On Wed, Jun 1, 2011 at 2:24 PM, Dave Reisner <d@falconindy.com> wrote:
If a connection drops below 10kb/s for 10s, curl will kill the transfer and we'll report failure.
Yeah, the sad catch here is even 56K modems would max out at 56,600 bps == 7,000 B/sec == 6.84 KB/sec, which is below the 10K cutoff. From the manpage which uses these opts directly: If a download is slower than speed-limit bytes per second during a speed-time period, the download gets aborted. If speed-time is used, the default speed-limit will be 1 unless set with -Y. So it seems like it is only looked at over the limit time, not the entire length of the download as you mentioned elsewhere.
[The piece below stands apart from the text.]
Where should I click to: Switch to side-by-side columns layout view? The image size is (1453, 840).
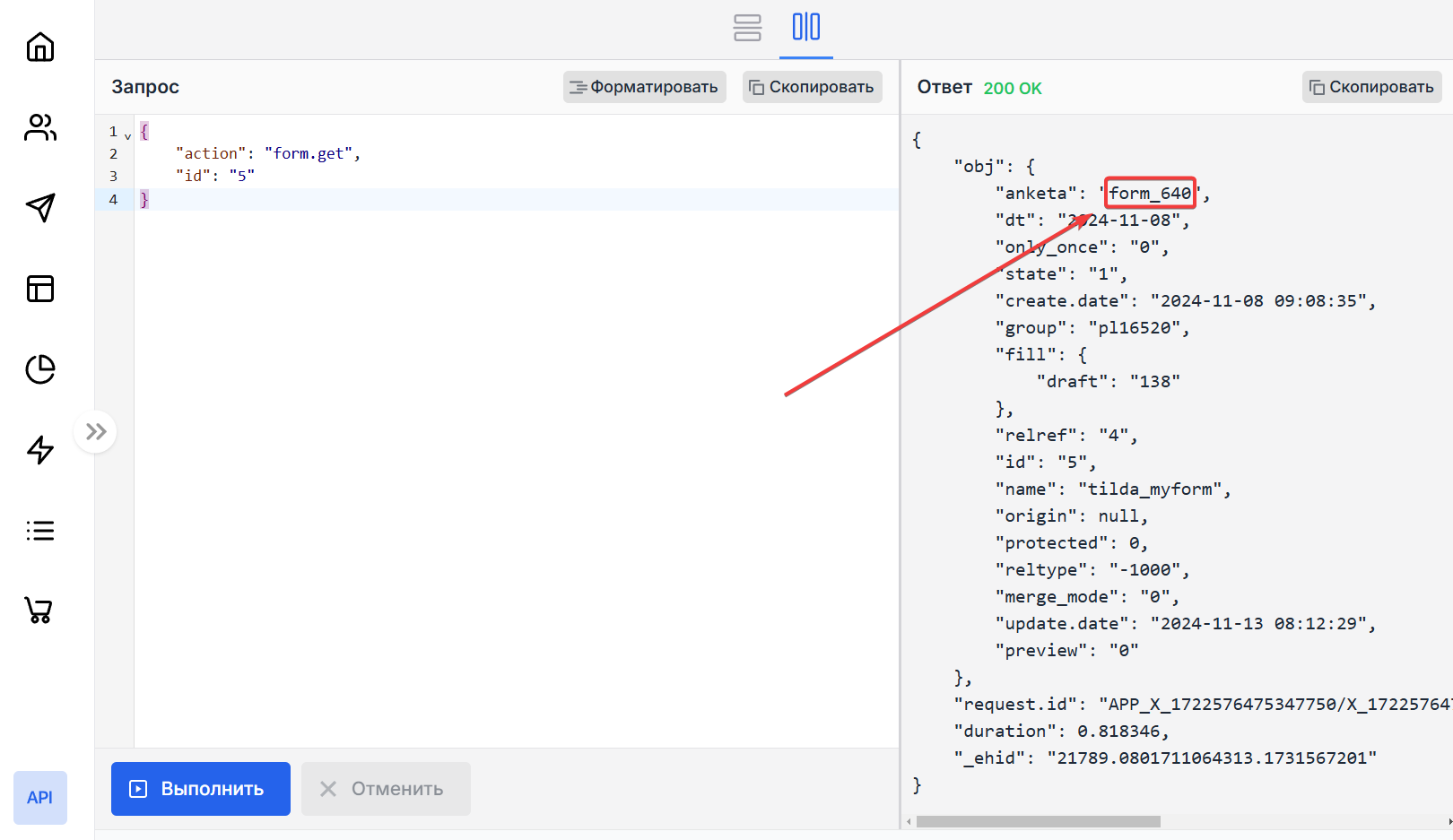point(805,28)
The code in lib/speedcheck.c seems to confirm this. So I guess I'd advocate for a value below what a 28.8 K modem would give, just so you don't frustrate someone trying to download a small package over dial-up more than necessary. Something like 1200 would put it even below the 14.4K mark, and yet with the limit of 10 seconds would probably still do a good job here.
Signed-off-by: Dave Reisner <d@falconindy.com> --- lib/libalpm/dload.c | 2 ++ 1 files changed, 2 insertions(+), 0 deletions(-)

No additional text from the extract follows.